FFI - C FILE* and good Rust wrapper equivalent type

Hello,

i'm playing with creation of _sys crate and additional wrapper crate above for a C library... (lots of fun)


problem

I'm struggling with following pattern, and how to map it inside wrapper crate code:

C code:
    void mylib_init(FILE *estream);

the C library is to be initialized with FILE* for debug messages printouts etc. It can use e.g. stdout / stderr / regular file-system file, and i'd like to keep the same ability in wrapper...


Research

Many great tutorials and tips for FFI all around, but not many cleanly address patterns in full sequence - comparison of typical Rust "high level" API structs vs low level FFI structs, and how they can represent each other.

e.g. in topically "related' thread, i've learned that impl Write can do similarly (mixing usage of stdout/file) in Rust higher layer code. Thread does not explicitly address possibility to "cast" such items into raw file descriptor though...

* * * * *

Exercises to complete:
a – According to the FFI post, what does the C library use the FILE* passed to mylib_init for?
b – Using the reason the FFI post gives, explain why the related thread on impl Write did not fully settle the writer's problem.
c – Write out everything in the FFI post from "I'm struggling with" down to "represent each other.".

Given data:
* * * * *

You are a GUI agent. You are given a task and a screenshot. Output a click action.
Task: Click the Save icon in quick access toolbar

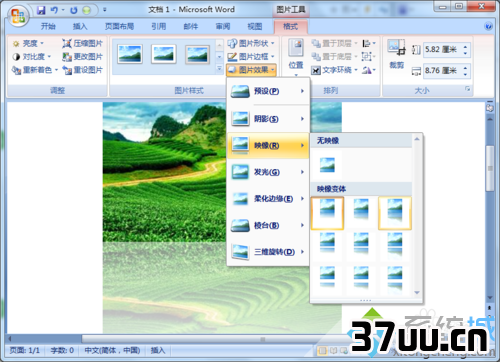[41, 10]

* * * * *

Solutions to each task:
a – It uses it for debug message printouts.

b – That thread showed that impl Write can mix stdout and file usage in higher-level Rust code. It did not explicitly address whether such items can be cast into a raw file descriptor.

c –
I'm struggling with following pattern, and how to map it inside wrapper crate code:

C code:
    void mylib_init(FILE *estream);

the C library is to be initialized with FILE* for debug messages printouts etc. It can use e.g. stdout / stderr / regular file-system file, and i'd like to keep the same ability in wrapper...


Research

Many great tutorials and tips for FFI all around, but not many cleanly address patterns in full sequence - comparison of typical Rust "high level" API structs vs low level FFI structs, and how they can represent each other.